As we have seen before when we looked at network properties, it will be possible to connect most nodes (here: proteins) in the network with very few steps. This is also the case with the human interactome, which taken as a whole is one giant interconnected hairball. In order to learn anything about the function of the disease genes/proteins in question, it's important to restrict what we're looking at to the close neighborhood of the proteins.

In this exercise we'll be working with two different approaches to this:

  1. Building a network "bottom-up" - sampling the 1st order interaction partners for a list of input proteins ("Virtual pulldowns")
  2. Topology based clustering on large input networks, followed by a search for cluster enriched in disease-related proteins


Exercise on "Virtual Pulldowns"

For this part of the exercise, we'll be using a resource created here at DTU: the "InWeb" inferred human interactome. This is one of many interaction networks. Note that it has a confidence score (cs-score) telling us how certain we about each interaction.

Heart disease proteins

We'll start out with a set of proteins known to be involved in atrioventricular canal morphology ("AACM"):

seeds <- c("ALDH1A2", "BMP2", "CXADR", "GATA4", "HAS2", "NF1", "NKX2-5", "PITX2", "PKD2", "RXRA", "TBX1", "TBX2", "ZFPM1", "ZFPM2")

TASK/REPORT QUESTION #1:

1: First you need to load the packages and data:

# Libraries needed
library(igraph)
library(msigdbr)
library(fgsea)

# The PPI database we will use is InWeb:
load(file='/home/projects/22140/inweb_reduced.Rdata')

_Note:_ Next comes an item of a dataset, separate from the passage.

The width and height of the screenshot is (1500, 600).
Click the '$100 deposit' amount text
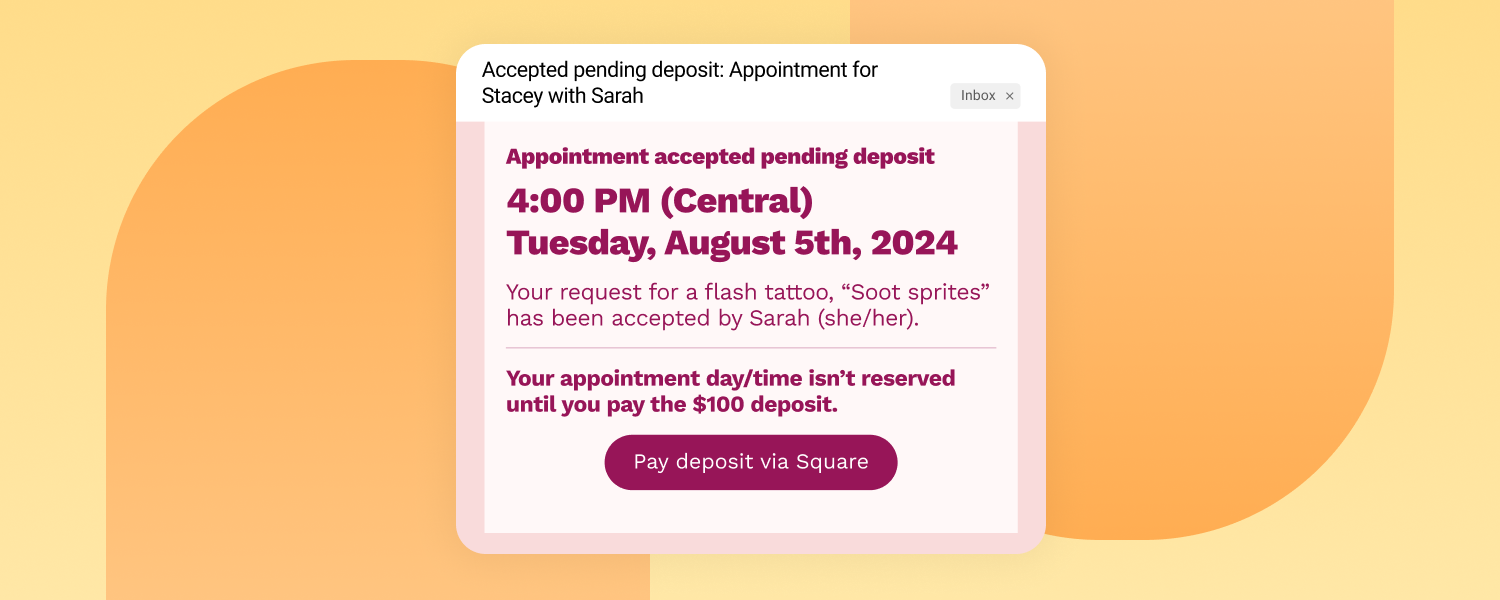(x=764, y=405)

2: Extract all connections with a confidence score >= 0.2 and use igraph to create a graph with the data


3: Next we will do the virtual pulldown as a two step process. Step 1: Extract sub-graph (aka virtual pulldown), Step 2: Filter the virtual pulldown (as discussed in lecture). For step 1:

  • You can use the `ego()` function to get neighbors of all seed genes. Here you need to specify mode = "all".
    • Hint: The unlist() function turns a list into a vector wile presevering all entries
  • You can use `induced_subgraph()` to extact a subnetwork based on a set of node ids.

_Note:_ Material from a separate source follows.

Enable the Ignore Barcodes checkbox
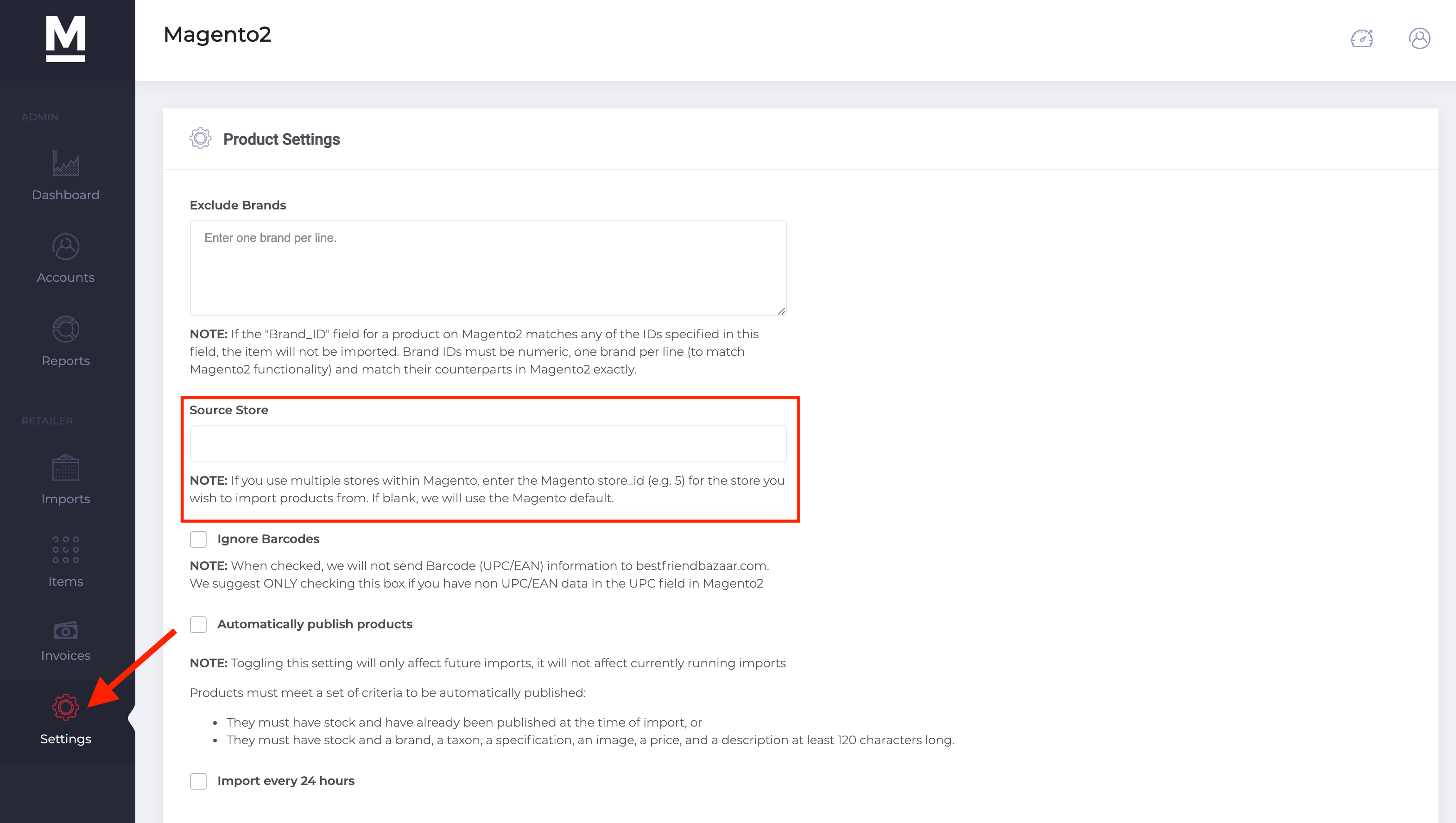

4: For step2 you can use this function:

filter_virtual_pulldown <- function(subGraph, parentGraph, cutoff) {
  # require vertex attribute "names" in both graphs
  if (is.null(V(subGraph)$name) || is.null(V(parentGraph)$name))
    stop("Both graphs must have vertex 'name' attributes.")
  
  mode <- "all"
  
  vn <- V(subGraph)$name
  
  deg_full     <- degree(parentGraph, v = vn, mode = mode)
  deg_internal <- degree(subGraph,            mode = mode)
  
  res <- data.frame(
    node          = vn,
    deg_internal  = deg_internal,
    deg_full      = deg_full,
    frac_internal = ifelse(deg_full > 0, deg_internal / deg_full, NA_real_),
    stringsAsFactors = FALSE
  )
  
  nodes_to_keep <- res$node[!is.na(res$frac_internal) & res$frac_internal >= cutoff]
  
  filteredSubGraph <- induced_subgraph(subGraph, vids = V(subGraph)[name %in% nodes_to_keep])
  
  V(filteredSubGraph)$frac_internal <- res$frac_internal[match(V(filteredSubGraph)$name, res$node)]
  
  filteredSubGraph
}

Start by annotating the function with comments (like the "# require matching vertex names in both graphs" comment at the start of the function). You should annotate what each section of the function does. Hint: If needed you can run parts of the code to see what the intermediary results are.

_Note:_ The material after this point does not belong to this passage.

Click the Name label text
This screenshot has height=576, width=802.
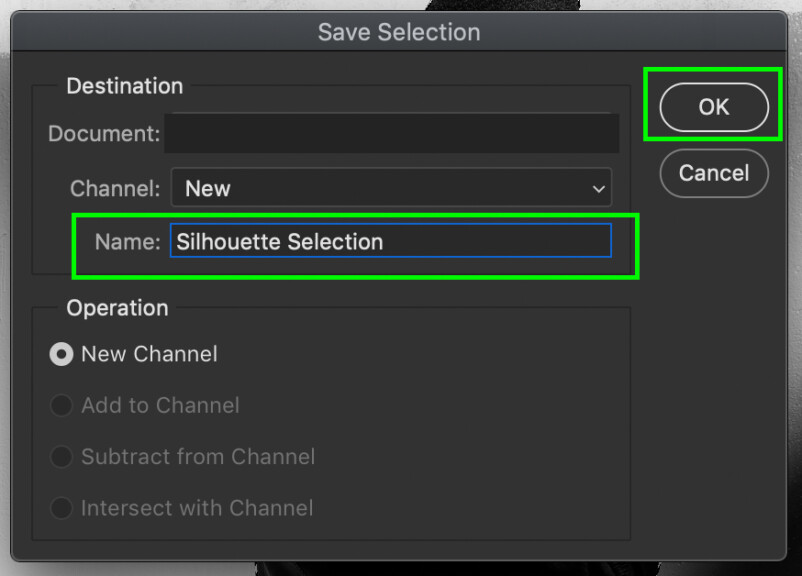[127, 240]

5: Run the `filter_virtual_pulldown()` with these cutoffs: 0, 0.2, 0.5, 1

  • Look at the size of the filtered/scored networks to get an impression of how the network is narrowed down as the confidence score cut-off is raised
  • How many proteins (nodes) and how many interactions (edges) are reported when a 0.2 threshold is applied? How does that compare to the full network (no cutoff)? Explain difference.

Visualizing networks

REPORT QUESTION #2":

  • Plot the graph created by filtering with confidence score 0.2. Indicate which nodes are seed notes and which are neighbours.

Functional classification

Use loivant clustering with resolution = 0.4 to find sub-clusters in the network. For the 2-3 largest clusters do gene-set overrepressentation analysis with fora().

BP_df = msigdbr(species = "human", category = "C5", subcategory = "BP")

TASK/REPORT QUESTION #4:

  • Suggest the main biological function for each cluster. Do they make biological sense in the context of heart disease?